Multi-LoRA SFT support FSDP2 by kevssim · Pull Request #155 · modelscope/twinkle

kevssim · 2026-04-14T02:50:55Z

PR type

Bug Fix
New Feature
Document Updates
More Models or Datasets Support

PR information

Multi-LoRA support FSDP2

gemini-code-assist

Code Review

This pull request implements FSDP2 support for MultiLoraTransformersModel by integrating it into the shared strategy and lazy-wrap lifecycle and introducing sharding-aware parameter access helpers. Review feedback identifies critical bugs in the distributed tensor handling: _write_param_tensor may incorrectly double-shard local data, set_state_dict risks shape mismatches when applying global state to local shards, and get_state_dict returns sharded tensors that could lead to corrupt checkpoints. Furthermore, the model's initialization should be refactored to properly use the parent class, and internal imports should be moved to the module level.

xichengpro · 2026-04-20T06:34:15Z

I'd love to have this feature! Just curious — why was this PR changed to draft? Any other plans in the works?

kevssim · 2026-04-21T01:55:30Z

I'd love to have this feature! Just curious — why was this PR changed to draft? Any other plans in the works?

cause working in progress, when finished, will merge into branch main

kevssim · 2026-05-09T06:38:48Z

/gemini review

gemini-code-assist

Code Review

This pull request implements distributed training support for MultiLora, introducing helper methods for tensor sharding and updating model lifecycle methods to handle distributed contexts. The review identified critical issues where local shards are incorrectly processed as global tensors, potentially leading to corrupted weights during sharding and incomplete state dicts. Feedback emphasizes the need to gather tensors before saving or returning them to ensure compatibility with standard loaders and correct distributed behavior.

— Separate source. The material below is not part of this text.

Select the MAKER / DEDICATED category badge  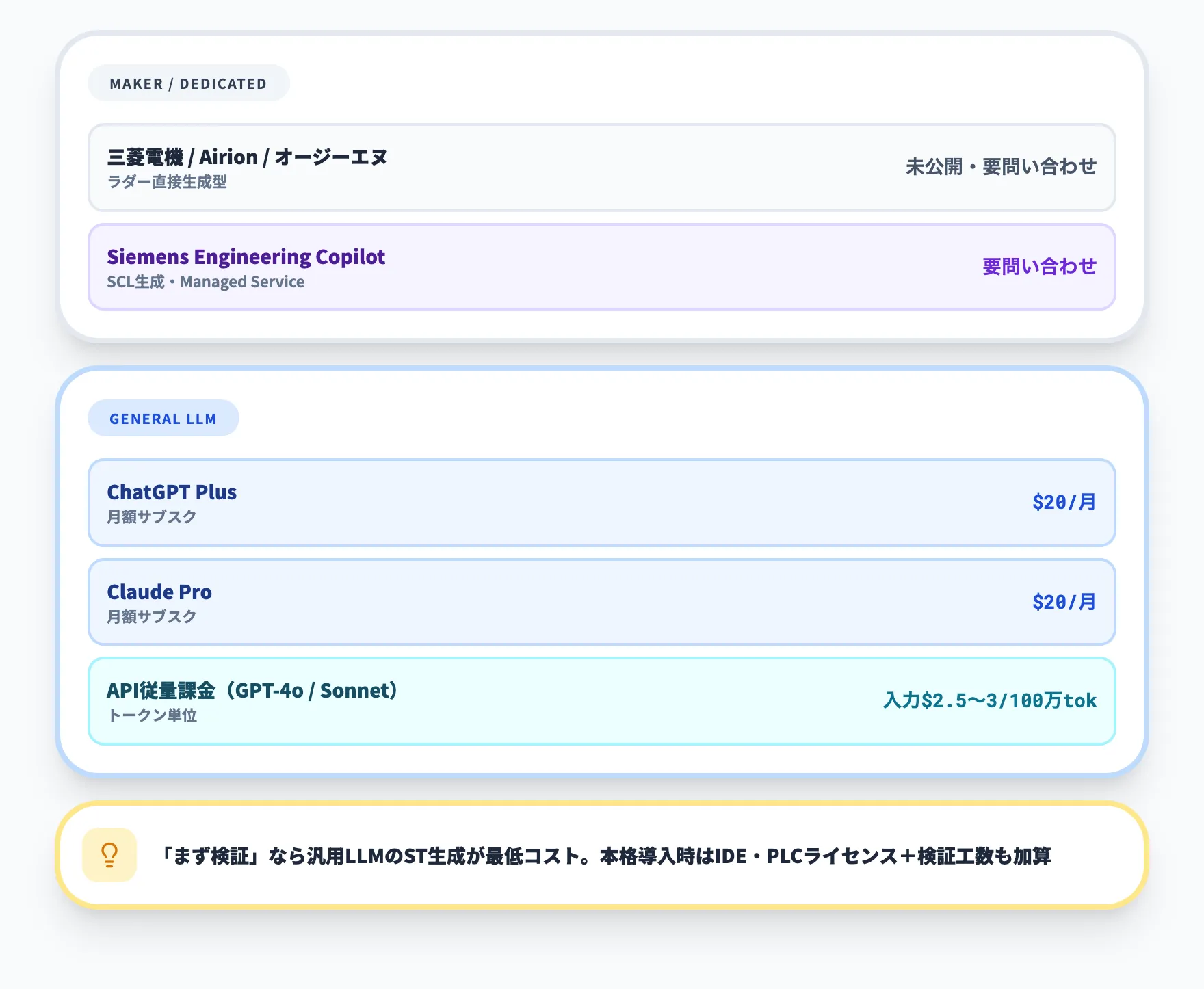188,83
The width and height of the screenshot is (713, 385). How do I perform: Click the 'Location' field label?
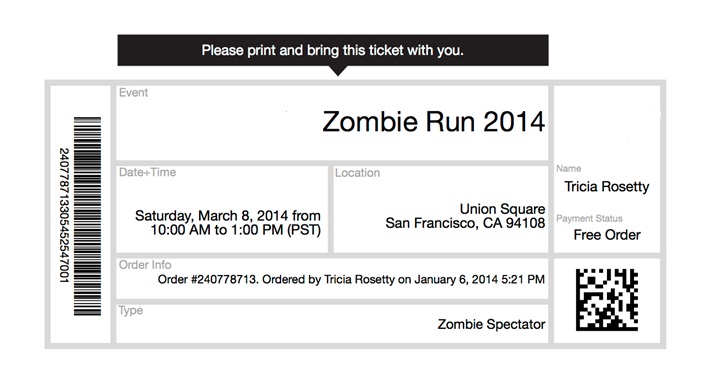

gemini-code-assist · 2026-05-09T06:40:45Z

+            return
+        value = value.detach().to(dtype=parameter.dtype)
+        if hasattr(parameter, 'device_mesh') and hasattr(parameter, 'placements'):
+            value = distribute_tensor(value.to(parameter.device), parameter.device_mesh, parameter.placements)


The use of distribute_tensor here assumes that value is a global tensor that needs to be sharded according to the device_mesh and placements. However, in several call sites (like set_state_dict and _load_initial_weights), the value passed to _write_param_tensor is derived from _read_param_tensor, which returns a local shard. Calling distribute_tensor on a local shard will incorrectly attempt to shard the shard again, leading to incorrect parameter values in distributed training.

gemini-code-assist · 2026-05-09T06:40:45Z

+                    target_tensor = self._read_param_tensor(parameter)
+                    if target_tensor is None:
+                        continue
+                    target_tensor = target_tensor.clone()
+                    src_tensor = state_dict[state_key].to(dtype=target_tensor.dtype, device=target_tensor.device)
+                    self._copy_rank_tensor(name, target_tensor, src_tensor)
+                    self._write_param_tensor(parameter, target_tensor)


There is a mismatch between local and global tensors here. target_tensor is a local shard (from _read_param_tensor), while src_tensor is a global tensor (from state_dict).

_copy_rank_tensor (line 640) will fail with a shape mismatch if the dimension being copied is sharded by FSDP (e.g., num_embeddings for embeddings or out_features for linear layers).

_write_param_tensor (line 641) will then attempt to shard this local shard again as discussed in the previous comment.

To fix this, you should either shard src_tensor to match the local shard's placements before copying, or perform the copy on global tensors (on CPU) and then use _write_param_tensor to shard the result.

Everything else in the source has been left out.